## START Record extracts

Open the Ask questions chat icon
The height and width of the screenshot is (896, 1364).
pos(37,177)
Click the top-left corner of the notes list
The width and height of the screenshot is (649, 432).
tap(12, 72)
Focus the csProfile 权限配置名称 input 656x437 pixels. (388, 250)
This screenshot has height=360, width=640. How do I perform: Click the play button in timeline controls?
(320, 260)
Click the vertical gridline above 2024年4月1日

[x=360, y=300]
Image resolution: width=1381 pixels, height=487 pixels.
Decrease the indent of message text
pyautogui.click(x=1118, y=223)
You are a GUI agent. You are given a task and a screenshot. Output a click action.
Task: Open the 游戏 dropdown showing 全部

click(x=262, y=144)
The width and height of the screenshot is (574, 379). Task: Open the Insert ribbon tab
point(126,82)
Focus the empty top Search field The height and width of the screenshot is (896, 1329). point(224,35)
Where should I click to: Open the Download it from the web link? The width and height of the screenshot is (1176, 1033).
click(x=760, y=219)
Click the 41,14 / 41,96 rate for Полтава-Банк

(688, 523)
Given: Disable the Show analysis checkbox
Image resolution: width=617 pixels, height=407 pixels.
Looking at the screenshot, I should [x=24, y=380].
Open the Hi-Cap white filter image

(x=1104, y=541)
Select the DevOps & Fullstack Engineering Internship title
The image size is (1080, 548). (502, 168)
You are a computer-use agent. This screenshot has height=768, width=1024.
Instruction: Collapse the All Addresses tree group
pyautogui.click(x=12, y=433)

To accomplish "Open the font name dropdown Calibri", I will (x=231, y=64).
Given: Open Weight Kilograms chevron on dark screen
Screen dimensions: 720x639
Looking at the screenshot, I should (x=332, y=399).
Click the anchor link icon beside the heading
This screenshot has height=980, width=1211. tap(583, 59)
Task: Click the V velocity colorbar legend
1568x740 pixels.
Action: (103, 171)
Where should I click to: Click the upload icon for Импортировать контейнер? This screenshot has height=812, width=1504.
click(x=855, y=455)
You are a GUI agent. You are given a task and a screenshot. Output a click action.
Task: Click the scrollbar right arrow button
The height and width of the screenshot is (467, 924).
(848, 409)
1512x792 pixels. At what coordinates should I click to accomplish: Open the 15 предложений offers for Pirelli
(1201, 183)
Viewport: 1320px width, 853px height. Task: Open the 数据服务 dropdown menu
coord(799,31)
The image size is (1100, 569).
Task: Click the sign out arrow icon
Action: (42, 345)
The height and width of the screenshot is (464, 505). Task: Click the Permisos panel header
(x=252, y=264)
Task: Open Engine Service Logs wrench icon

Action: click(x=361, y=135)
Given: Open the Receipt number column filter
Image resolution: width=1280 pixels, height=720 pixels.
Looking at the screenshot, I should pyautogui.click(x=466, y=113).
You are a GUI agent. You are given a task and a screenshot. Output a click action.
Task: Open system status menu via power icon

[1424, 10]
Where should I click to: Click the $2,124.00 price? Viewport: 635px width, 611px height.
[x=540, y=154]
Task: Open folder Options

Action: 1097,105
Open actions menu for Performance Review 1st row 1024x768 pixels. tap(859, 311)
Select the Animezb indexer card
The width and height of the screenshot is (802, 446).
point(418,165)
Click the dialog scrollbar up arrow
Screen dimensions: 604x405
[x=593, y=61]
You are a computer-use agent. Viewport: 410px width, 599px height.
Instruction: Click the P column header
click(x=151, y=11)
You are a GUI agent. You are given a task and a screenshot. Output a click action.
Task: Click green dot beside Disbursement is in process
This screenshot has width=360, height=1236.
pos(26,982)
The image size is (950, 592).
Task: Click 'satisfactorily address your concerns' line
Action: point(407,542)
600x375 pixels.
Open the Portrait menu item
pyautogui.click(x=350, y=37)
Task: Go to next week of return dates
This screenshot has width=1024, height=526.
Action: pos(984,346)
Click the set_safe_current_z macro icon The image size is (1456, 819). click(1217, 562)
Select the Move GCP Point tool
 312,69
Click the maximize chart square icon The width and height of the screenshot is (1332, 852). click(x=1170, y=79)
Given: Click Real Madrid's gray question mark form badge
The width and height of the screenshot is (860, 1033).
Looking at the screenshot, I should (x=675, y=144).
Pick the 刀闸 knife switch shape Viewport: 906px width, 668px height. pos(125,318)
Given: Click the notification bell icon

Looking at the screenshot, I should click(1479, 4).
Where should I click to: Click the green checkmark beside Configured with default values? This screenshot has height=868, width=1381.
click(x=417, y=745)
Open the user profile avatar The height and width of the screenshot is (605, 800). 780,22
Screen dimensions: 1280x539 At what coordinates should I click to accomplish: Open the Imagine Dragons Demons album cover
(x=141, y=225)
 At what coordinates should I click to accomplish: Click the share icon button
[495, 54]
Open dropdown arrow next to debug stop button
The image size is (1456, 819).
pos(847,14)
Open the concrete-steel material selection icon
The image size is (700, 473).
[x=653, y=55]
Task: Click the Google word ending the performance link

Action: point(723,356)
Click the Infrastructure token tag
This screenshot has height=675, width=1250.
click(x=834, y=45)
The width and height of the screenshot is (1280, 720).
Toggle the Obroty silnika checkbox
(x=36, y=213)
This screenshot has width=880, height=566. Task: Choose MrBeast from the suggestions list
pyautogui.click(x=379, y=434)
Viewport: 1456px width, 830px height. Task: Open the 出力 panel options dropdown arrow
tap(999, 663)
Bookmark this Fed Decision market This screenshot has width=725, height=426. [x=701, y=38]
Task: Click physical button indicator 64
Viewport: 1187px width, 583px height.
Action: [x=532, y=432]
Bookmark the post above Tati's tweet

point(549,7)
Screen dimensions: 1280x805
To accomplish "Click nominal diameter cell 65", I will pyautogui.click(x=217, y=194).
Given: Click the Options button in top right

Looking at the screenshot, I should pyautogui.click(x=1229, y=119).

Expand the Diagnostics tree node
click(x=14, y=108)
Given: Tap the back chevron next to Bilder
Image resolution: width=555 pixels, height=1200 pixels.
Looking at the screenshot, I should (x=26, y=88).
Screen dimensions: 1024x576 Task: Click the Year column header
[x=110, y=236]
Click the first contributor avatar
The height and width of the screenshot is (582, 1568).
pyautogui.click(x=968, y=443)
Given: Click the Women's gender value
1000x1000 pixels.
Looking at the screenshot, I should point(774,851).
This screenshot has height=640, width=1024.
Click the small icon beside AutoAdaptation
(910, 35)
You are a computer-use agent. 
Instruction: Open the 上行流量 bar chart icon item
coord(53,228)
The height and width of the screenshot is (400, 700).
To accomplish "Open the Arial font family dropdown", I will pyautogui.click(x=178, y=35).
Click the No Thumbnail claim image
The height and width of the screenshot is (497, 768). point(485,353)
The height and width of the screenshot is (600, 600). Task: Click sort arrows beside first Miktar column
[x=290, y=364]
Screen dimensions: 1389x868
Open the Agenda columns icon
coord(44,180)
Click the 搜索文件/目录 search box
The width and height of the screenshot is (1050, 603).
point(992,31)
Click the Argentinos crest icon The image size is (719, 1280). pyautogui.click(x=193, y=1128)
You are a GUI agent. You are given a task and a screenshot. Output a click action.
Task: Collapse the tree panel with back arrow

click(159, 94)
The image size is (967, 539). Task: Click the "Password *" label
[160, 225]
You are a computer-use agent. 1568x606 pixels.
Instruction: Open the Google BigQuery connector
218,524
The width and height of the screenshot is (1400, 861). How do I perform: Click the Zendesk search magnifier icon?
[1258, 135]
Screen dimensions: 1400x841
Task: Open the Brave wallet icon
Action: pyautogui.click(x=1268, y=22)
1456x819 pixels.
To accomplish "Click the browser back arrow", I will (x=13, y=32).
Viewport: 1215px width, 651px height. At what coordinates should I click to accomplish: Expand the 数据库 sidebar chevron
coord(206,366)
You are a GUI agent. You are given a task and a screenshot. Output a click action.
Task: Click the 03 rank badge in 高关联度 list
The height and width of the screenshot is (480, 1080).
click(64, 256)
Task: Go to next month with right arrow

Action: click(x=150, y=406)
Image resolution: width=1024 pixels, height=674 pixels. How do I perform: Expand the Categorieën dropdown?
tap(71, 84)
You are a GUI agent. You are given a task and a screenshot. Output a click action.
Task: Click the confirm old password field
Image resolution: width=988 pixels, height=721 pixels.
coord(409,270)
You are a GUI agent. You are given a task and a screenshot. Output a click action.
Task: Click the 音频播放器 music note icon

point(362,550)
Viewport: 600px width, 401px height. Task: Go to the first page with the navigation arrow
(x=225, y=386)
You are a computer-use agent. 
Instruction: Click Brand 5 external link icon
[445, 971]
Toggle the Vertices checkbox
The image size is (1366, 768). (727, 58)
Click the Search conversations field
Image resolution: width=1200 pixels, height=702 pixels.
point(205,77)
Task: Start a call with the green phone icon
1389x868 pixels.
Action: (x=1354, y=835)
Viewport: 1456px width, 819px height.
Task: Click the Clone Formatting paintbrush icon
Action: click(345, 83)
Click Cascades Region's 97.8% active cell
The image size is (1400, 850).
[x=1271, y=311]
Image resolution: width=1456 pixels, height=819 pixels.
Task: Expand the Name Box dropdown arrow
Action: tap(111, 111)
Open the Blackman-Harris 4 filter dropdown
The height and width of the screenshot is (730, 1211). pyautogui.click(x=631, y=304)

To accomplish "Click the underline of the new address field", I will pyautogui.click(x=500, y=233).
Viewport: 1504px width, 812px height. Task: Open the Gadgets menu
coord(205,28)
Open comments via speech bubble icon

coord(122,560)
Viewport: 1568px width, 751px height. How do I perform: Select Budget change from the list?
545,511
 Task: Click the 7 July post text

## END Record extracts

Directions
Write out the items word for word, from the first line up to and including the line containing "Focus the csProfile".

Reply
Open the Ask questions chat icon
The height and width of the screenshot is (896, 1364).
pos(37,177)
Click the top-left corner of the notes list
The width and height of the screenshot is (649, 432).
tap(12, 72)
Focus the csProfile 权限配置名称 input 656x437 pixels. (388, 250)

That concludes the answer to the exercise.